E já que estamos falando de erros, na infância eu dizia "xinil" em vez de chenile. Para mim, xinil sempre foi o nome correto da capa de veludo alaranjada que cobria os assentos da Variant do meu Tio Machado. Quando eu viajava para Mirandópolis nas férias, eu e meus primos vivemos boas aventuras a bordo dessa Variant. Lembro-me que no câmbio do carro havia um escorpião que me daria até medo de trocar de marcha, caso eu viesse a dirigir o veículo, algo que, como todos vocês sete sabem, jamais aconteceu. Mas, além do escorpião, havia a imagem de Nossa Senhora Aparecida pendurada no retrovisor, e ela nos protegia de todos os males.

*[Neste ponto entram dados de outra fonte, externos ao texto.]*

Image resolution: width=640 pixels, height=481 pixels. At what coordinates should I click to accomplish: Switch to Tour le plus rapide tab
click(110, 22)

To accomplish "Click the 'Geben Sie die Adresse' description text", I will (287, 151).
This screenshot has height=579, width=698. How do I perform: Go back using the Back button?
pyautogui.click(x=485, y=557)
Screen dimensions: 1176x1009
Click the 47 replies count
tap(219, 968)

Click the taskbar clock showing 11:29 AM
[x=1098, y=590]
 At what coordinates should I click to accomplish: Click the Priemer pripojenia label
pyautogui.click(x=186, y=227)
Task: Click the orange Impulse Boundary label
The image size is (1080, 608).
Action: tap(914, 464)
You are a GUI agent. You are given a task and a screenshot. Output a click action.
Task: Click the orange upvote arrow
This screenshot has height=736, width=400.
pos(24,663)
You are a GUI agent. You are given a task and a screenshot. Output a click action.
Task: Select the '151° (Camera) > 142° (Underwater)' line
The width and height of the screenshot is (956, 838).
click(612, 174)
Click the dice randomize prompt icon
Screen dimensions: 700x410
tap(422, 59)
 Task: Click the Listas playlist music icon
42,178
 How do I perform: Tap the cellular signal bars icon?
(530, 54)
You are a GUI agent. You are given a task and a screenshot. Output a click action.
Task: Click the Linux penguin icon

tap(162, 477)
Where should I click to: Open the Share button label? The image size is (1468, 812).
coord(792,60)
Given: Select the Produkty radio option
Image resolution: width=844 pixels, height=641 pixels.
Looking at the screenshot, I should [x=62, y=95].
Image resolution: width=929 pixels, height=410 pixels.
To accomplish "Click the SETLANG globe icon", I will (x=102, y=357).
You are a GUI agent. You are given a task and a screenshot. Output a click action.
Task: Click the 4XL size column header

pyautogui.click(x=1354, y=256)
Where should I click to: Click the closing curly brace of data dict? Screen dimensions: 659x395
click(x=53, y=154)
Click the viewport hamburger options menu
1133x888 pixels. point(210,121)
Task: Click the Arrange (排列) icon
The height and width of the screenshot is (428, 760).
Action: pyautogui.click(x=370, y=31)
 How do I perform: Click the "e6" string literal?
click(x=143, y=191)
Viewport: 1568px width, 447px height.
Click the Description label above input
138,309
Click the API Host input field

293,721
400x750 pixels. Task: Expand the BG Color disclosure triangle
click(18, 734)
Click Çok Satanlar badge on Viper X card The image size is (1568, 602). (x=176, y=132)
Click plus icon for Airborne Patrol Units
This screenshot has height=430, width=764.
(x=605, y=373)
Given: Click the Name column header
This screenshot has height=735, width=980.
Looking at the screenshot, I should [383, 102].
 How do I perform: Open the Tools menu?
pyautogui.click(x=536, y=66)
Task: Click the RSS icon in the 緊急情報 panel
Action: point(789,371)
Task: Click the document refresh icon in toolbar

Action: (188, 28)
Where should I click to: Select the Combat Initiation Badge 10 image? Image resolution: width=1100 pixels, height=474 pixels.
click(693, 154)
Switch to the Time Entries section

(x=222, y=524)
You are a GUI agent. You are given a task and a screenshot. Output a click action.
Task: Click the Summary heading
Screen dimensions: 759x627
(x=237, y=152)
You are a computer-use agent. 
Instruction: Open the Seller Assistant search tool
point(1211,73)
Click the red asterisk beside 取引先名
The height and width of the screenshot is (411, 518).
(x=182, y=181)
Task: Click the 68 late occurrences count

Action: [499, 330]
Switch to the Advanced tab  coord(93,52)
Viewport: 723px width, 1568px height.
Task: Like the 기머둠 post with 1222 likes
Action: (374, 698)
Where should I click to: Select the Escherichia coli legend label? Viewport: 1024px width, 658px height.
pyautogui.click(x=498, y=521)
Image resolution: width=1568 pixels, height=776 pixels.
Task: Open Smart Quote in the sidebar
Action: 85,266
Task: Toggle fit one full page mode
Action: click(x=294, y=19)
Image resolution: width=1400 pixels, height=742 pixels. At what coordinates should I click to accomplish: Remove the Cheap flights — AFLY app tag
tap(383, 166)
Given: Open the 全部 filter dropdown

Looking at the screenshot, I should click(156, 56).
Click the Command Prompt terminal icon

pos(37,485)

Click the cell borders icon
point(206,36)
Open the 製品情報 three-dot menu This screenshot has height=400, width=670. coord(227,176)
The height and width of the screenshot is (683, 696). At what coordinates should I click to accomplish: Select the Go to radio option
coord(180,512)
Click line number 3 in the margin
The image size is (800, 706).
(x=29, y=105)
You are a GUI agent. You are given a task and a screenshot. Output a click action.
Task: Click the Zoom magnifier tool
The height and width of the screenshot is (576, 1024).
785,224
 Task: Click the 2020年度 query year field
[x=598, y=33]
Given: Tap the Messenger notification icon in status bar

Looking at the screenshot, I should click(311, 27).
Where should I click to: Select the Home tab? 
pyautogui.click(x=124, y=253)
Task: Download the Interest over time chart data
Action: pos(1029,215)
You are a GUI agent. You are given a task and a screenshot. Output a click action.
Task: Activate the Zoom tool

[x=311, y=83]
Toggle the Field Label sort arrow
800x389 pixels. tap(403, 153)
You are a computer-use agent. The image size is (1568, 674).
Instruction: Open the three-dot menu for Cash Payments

Certa vez eu levei uma fita K7 do Queen para ouvirmos no caminho para a pescaria no açude da fazenda da Tia Lourdes. Botei "Play The Game" no toca-fitas, mas o Tio Machado não gostou muito da música: apelidou o grupo de "Joaqueen" e disse que a Perla cantava muito melhor. Mesmo assim, até hoje, quando ouço alguma canção com a voz do Freddie Mercury, penso no Tio Machado e nos lambaris que pescamos naquele açude. Atrás do açude, havia um bambuzal e um brejo. Mais adiante, víamos um terreiro de café. Aquelas pescarias eram inesquecíveis; sempre sonho que estou lá, na fazenda da Tia Lourdes, e ouço a voz dos bambus em sua conversa indecifrável...

Quando voltávamos das pescarias, a bordo da Variant com xinil laranja (Tio Machado tinha substituído a fita do Queen por uma da Perla), eu não via a hora de chegar na casa dos meus primos Beto e Renato para brincar com eles de Falcon. Cada um de nós tinha o seu Falcon, mas o do Beto era especial, por possuir cicatrizes de guerra (certa vez pegou fogo na barraca e o Falcon dele ficou chamuscado e absolutamente careca). Quando a brincadeira de Falcon terminava, eu ia até a estante para ler um dos livros da coleção do Júlio Verne. Sonhava com o dia em que poderia viver uma aventura tão emocionante quanto "Vinte Mil Léguas Submarinas" ou "Viagem ao Centro da Terra". Nem imaginava que a maior aventura era a própria infância...

O lanche da tarde era na casa da Tia Ruth e da Tia Iete, perto da Igreja e na frente do Fórum. Tomávamos Coca-Cola e comíamos bolo (não sei por quê, mas até a Coca-Cola parecia mais gostosa na casa das minhas tias). Depois do lanche eu ia para o quartinho dos fundos, onde estava a coleção "Curiosidades", 11 volumes de capa vermelha e branca, com pequenos toques de prata. Certa vez li quais foram as últimas palavras de grandes personagens da história, e um dos casos me chamou a atenção. Eram as últimas palavras de um obscuro Goethe: "Mais luz, mais luz!"

O sino da Igreja tocou. Eram seis horas, no horário de Deus.